The Bullying and School Violence test, known as the AVE test (Acoso y Violencia Escolar, for its acronym in Spanish), was used as a research instrument [62]. This is a questionnaire that was designed in 2005 and subjected to a validation process between 2005 and 2006, through statistical analysis carried out on a representative and significant sample of almost 30,000 Spanish children aged 7 to 18 years. Consequently, the instrument was validated in terms of its content by means of the scrutiny of expert criteria, and in terms of the construct, by means of a convergent–divergent analysis. It consists of 94 items that evaluate the psychological and physical violence and bullying that occurs in the school environment by assessing the most frequent risk factors and the most significant damage that usually occurs in children who are victims of bullying. The questionnaire is divided into two parts: (i) a family of questions on the frequency with which certain bullying behaviors occur, such as the use of nicknames—trichotomous questions with possible answers of never, sometimes, or many times and (ii) questions on psychological aspects related to bullying, such as the presence of suicidal thoughts—dichotomous questions with yes or no answers.
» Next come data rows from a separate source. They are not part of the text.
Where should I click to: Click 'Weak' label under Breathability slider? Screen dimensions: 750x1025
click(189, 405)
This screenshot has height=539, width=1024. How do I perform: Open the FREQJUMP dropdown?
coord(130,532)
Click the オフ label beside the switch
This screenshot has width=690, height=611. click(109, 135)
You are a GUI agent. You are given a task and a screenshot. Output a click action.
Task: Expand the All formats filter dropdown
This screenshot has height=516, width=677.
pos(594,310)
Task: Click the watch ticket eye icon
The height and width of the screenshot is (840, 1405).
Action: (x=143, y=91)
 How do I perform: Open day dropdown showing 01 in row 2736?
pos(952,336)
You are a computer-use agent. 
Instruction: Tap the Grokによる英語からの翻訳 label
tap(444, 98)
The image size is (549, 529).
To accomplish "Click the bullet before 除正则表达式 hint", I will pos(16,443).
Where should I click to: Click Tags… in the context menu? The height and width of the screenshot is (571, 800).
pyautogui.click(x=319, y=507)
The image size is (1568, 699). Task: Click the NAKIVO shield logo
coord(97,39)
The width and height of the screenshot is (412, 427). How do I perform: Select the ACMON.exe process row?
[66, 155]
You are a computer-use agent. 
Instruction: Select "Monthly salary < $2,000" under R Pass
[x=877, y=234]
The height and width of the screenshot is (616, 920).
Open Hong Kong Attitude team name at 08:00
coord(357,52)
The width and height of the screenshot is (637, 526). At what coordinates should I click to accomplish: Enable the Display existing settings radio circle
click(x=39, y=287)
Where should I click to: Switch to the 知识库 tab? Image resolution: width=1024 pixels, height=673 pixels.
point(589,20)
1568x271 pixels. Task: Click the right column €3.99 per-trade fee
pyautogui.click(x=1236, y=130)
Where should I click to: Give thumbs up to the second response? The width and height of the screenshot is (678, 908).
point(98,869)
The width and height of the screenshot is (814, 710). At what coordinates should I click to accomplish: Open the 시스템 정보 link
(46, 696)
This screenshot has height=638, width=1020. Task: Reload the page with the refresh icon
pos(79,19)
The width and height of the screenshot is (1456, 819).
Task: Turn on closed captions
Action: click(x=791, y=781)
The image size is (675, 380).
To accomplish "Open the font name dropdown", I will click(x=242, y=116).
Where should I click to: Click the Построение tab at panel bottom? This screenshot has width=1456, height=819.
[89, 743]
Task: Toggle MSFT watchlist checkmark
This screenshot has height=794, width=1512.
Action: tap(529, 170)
The psychometric evaluation indicates that the test presents a high level of consistency, with a Cronbach’s alpha of 0.95 [62]. Likewise, the factor analysis performed on the test identified the following factors as indicators of harassment: (i) aggressions; (ii) threats; (iii) social blocking; (iv) coercions; (v) social exclusion; (vi) harassment; (vii) intimidation; and (viii) manipulation. The evaluation of the answers given to the test by the student leads to the attribution of a level of bullying for each of the possible factors, from among four possible levels: no contrasted bullying or contrasted bullying—the latter with three different levels increasing with the intensity of bullying. For the purposes of this research, a factor is taken as a dominant bullying factor when it occurs at the highest possible level of intensity among the four levels evaluated by the test. Likewise, a student is at risk of bullying when any of the factors analyzed occurs at one of the two intermediate levels of intensity, corresponding to a situation of contrasted bullying level 1 or 2.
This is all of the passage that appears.